He looked up. The geological hatred was gone, smoothed over so completely it was as if it had never been there. His face was back to its usual, inscrutable calm—but it felt thinner now, a mask placed carefully over a smoking crater.

"Do you trust me, Eva?"

His voice was soft, but it carried in the firelit clearing like a command.

Eva looked up from Lily, who was finishing the last of the stew with Maya's quiet help. She met Wolfen's golden eyes, seeing the ghost of that terrible rage still lingering in their depths. She thought of the scythe at Maya's neck, the jump into the exploding lab, the cold efficiency of the rescue. She thought of the rabbit stew.
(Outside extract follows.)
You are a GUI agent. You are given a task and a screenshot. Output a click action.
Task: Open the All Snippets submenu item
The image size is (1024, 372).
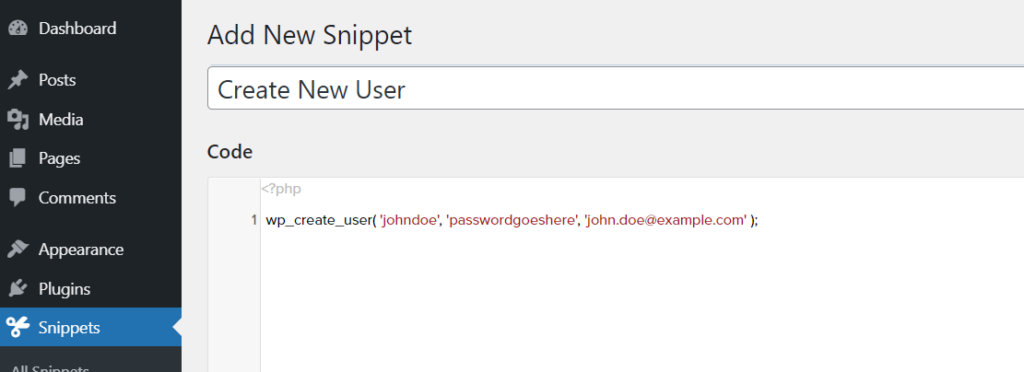click(x=50, y=368)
"Yeah," she said, her voice so quiet it was almost swallowed by the crackle of the fire. It wasn't a declaration of faith. It was a surrender to necessity.
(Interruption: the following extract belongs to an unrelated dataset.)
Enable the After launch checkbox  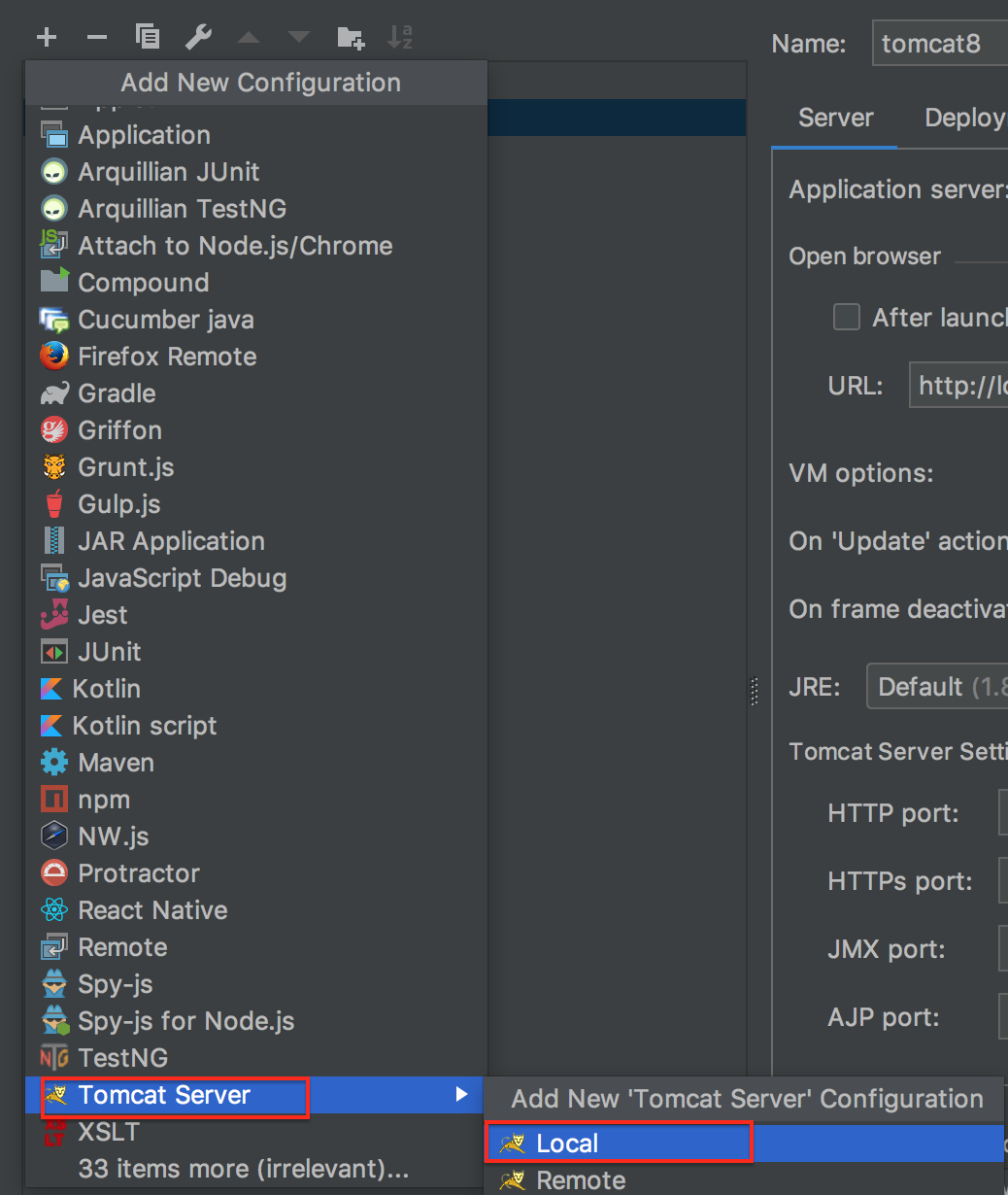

"All of you," Wolfen said, his gaze sweeping over Leo, Derek, Jordan, Maya. "Close your eyes. And cover your ears."

"Why?" Leo asked, suspicion warring with the ingrained habit of obedience to the one who'd kept them alive.

Wolfen didn't answer. He just looked at them, the expectation absolute. "Do it."

One by one, they complied. Leo grumbled but shut his eyes, clapping his hands over his ears. Derek did the same, his enhanced senses making the act feel especially vulnerable. Jordan, ever analytical, noted the precise decibel reduction of his own palms before closing his eyes. Eva gave Lily a final, worried glance before shutting her own.

Maya squeezed her eyes shut, but after a count of sixty, a sick, curious dread gnawed at her. She cracked one eyelid open, just a sliver, peeking through her lashes.

Wolfen was standing before Lily, who sat staring blankly at the ground. He knelt, bringing his face level with hers. He didn't touch her at first. He just looked into her hollow blue eyes, his own gaze intense, searching for something in the ruins.

Then, he raised his hands. Not in a threat, but with a strange, almost ceremonial slowness. He placed his palms gently on either side of Lily's face, his thumbs resting near her temples. His lips began to move.

Maya couldn't hear the words. Wolfen's voice was a sub-vocalized vibration, a frequency below sound, a language of will and memory not meant for human ears. She saw his eyes glow, not with fire, but with a faint, internal light, like embers seen through stone. Lily's expression didn't change at first. Then, a flicker. A twitch in her brow. A rapid darting of her eyes behind closed lids, as if watching a horrific film.

Seven minutes passed in utter, strained silence for the others, in terrifying, voyeuristic clarity for Maya.

Then, Lily's jaw went slack. Her eyes flew open, wide with a terror that was suddenly, vividly present. And she screamed.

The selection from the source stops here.